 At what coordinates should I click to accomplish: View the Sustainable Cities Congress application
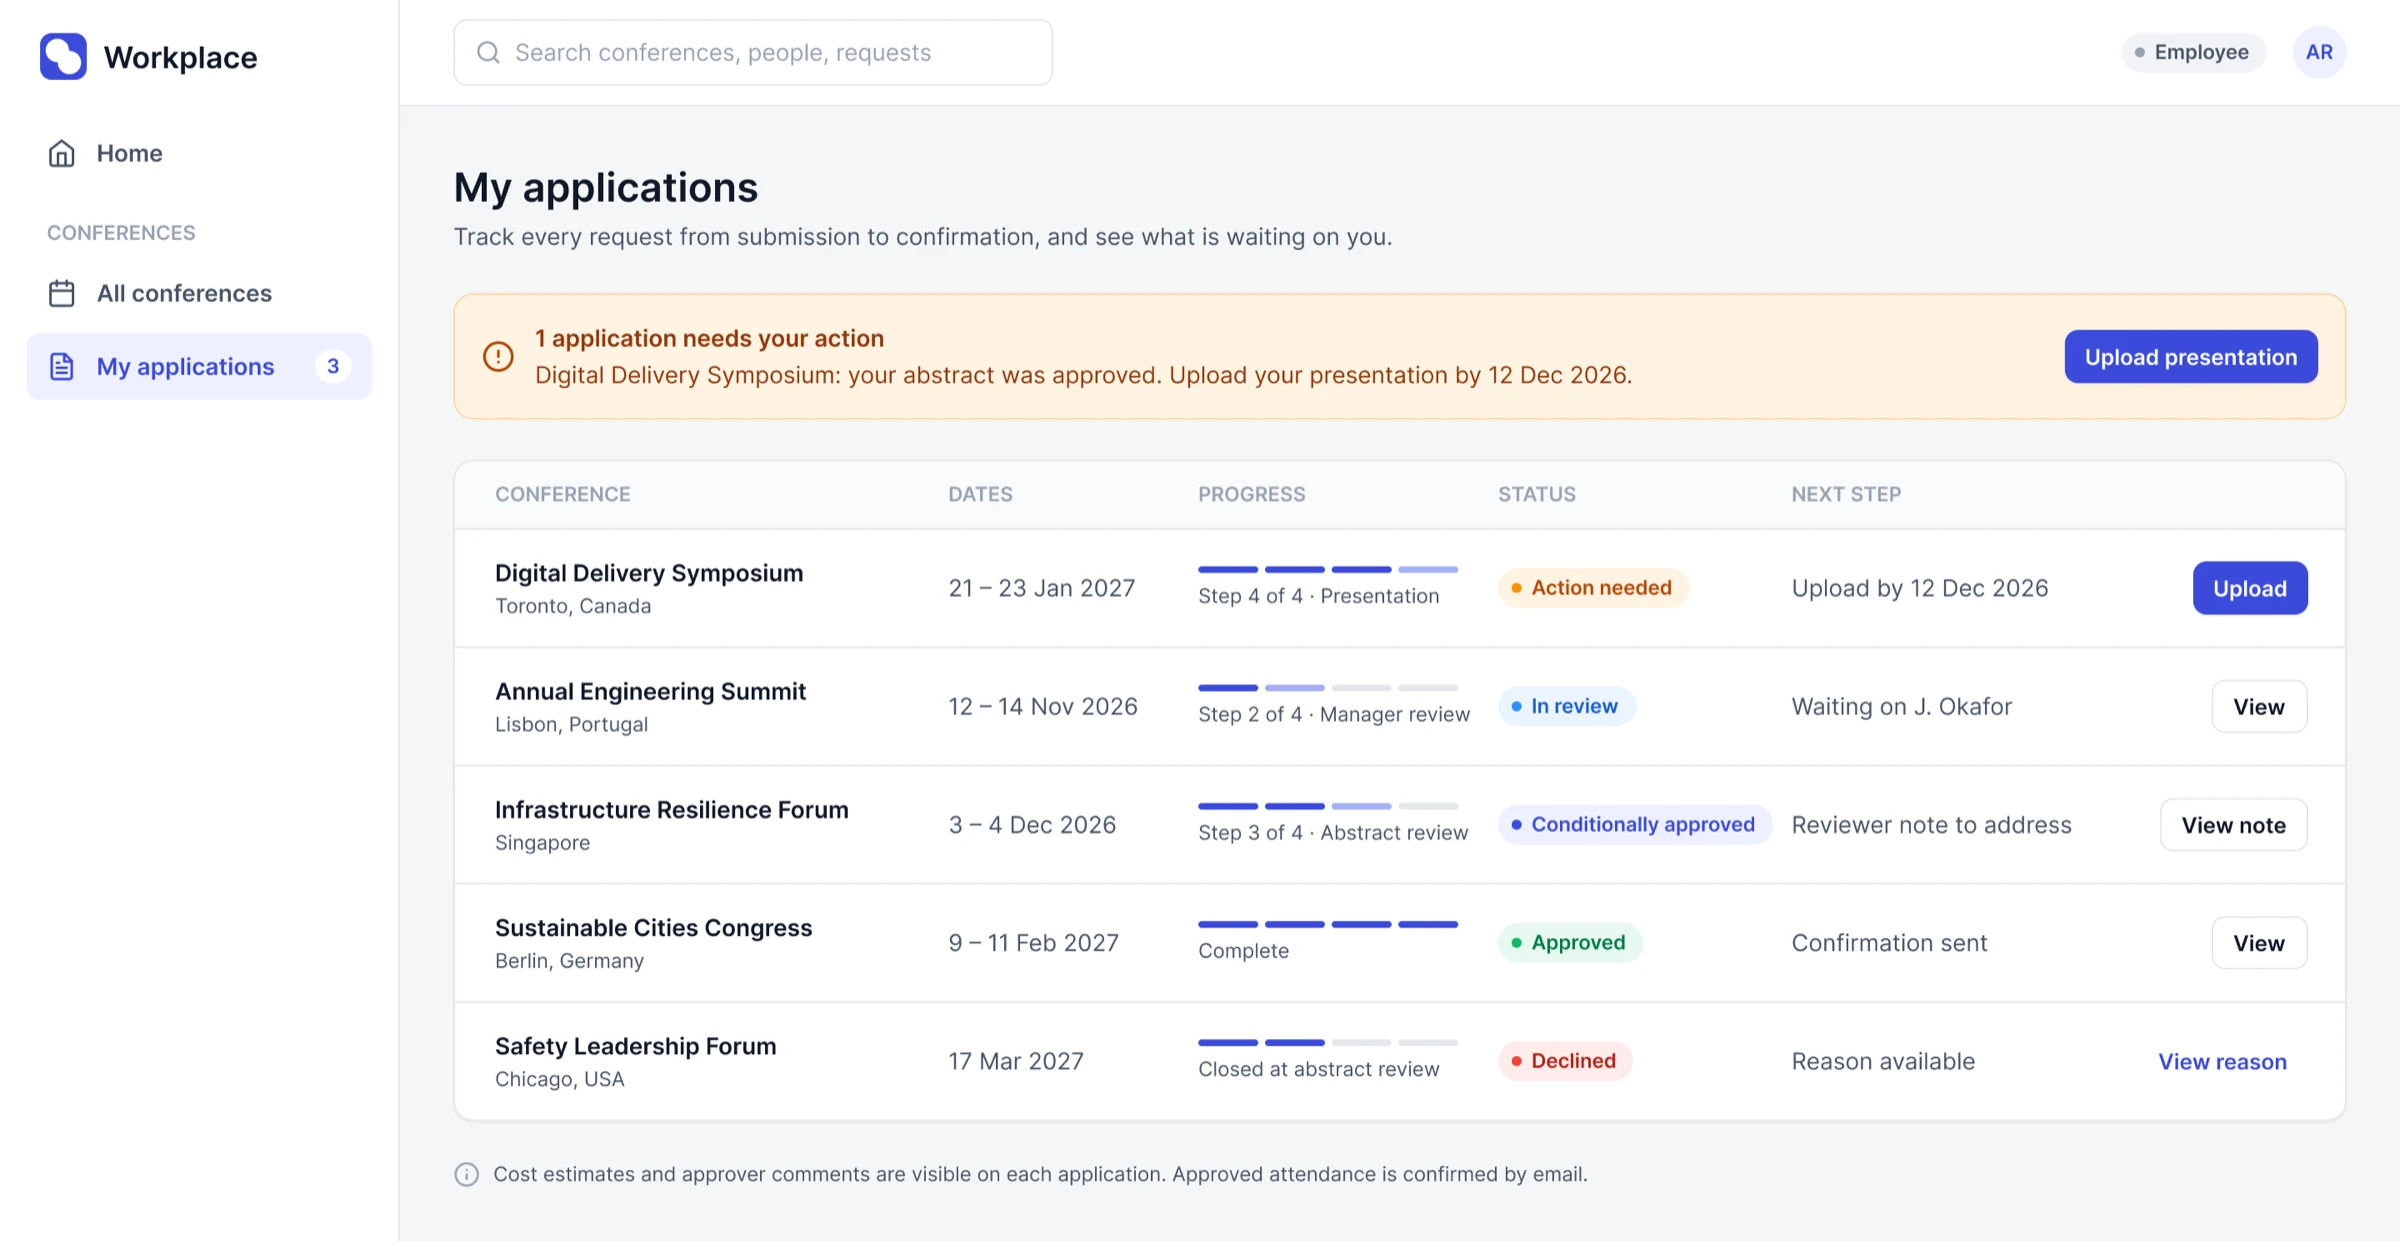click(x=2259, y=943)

* * *

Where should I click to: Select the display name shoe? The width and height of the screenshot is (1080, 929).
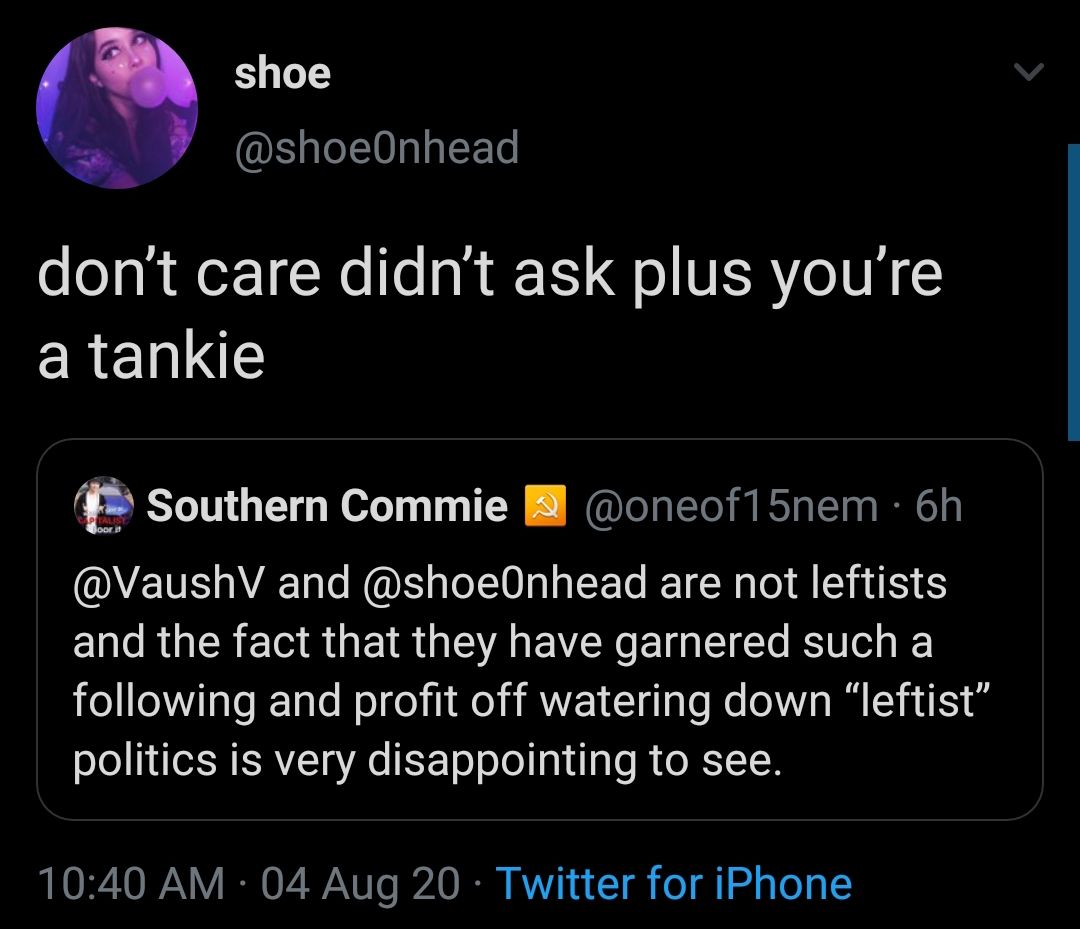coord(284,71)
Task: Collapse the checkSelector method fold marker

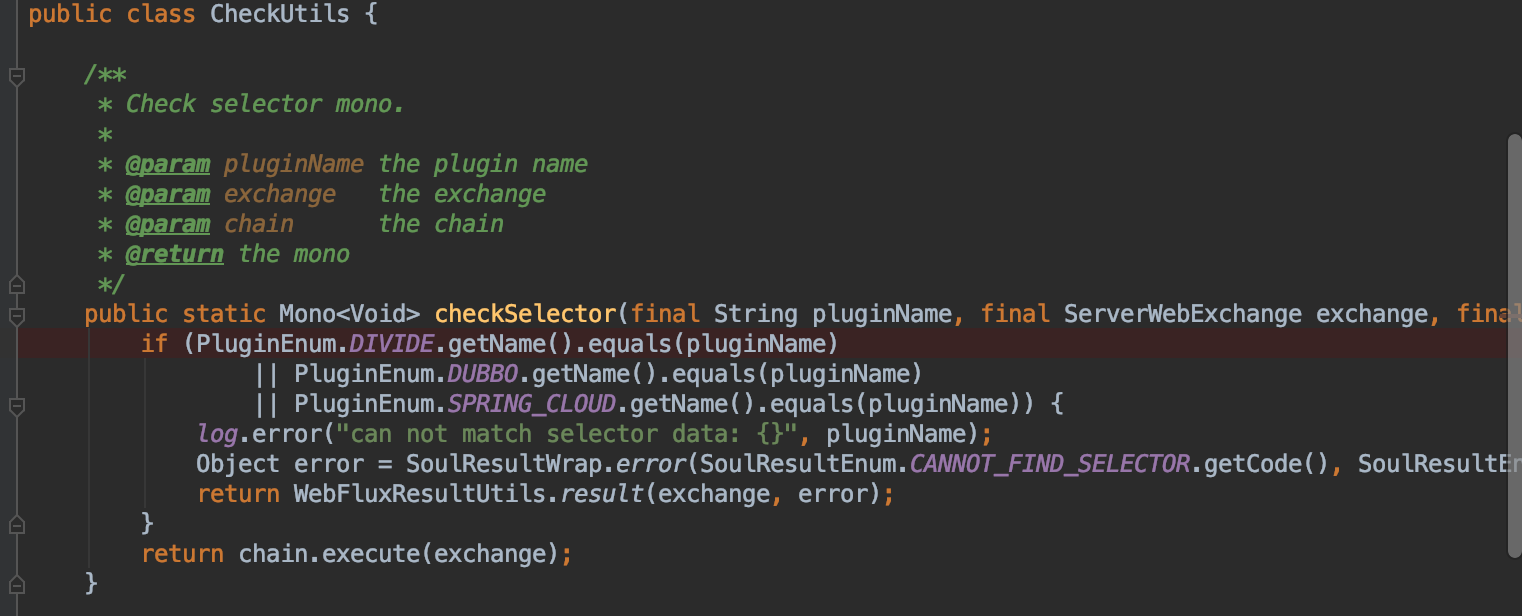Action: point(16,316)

---

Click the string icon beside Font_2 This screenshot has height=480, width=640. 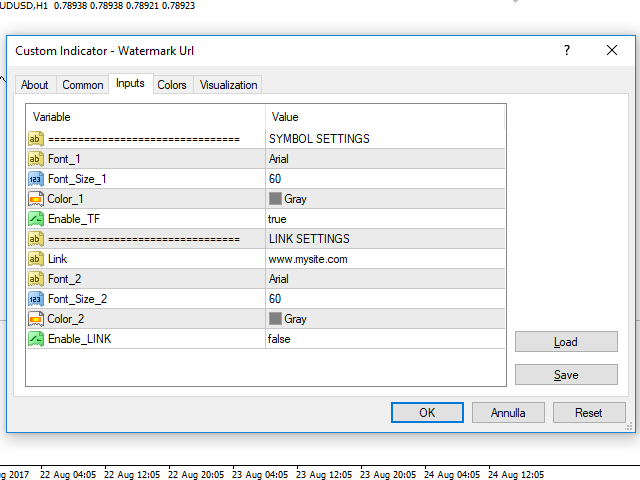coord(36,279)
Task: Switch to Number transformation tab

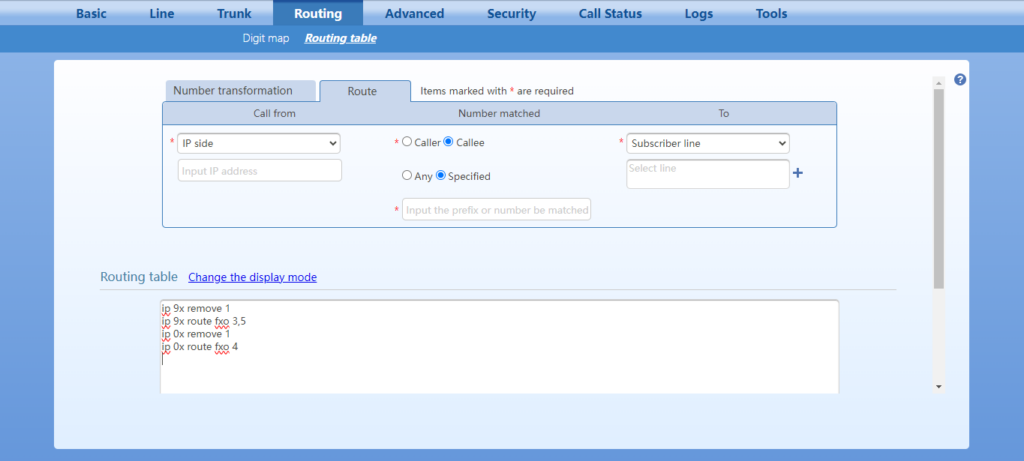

_Written problem_. Repeat everything from the line containing "Task: Collapse the" down to the line containing "Action: point(16,316)", both of those lines included, exactly as they appear. Omit the pictures from your answer.

_Answer below_.
Task: Collapse the checkSelector method fold marker

Action: point(16,316)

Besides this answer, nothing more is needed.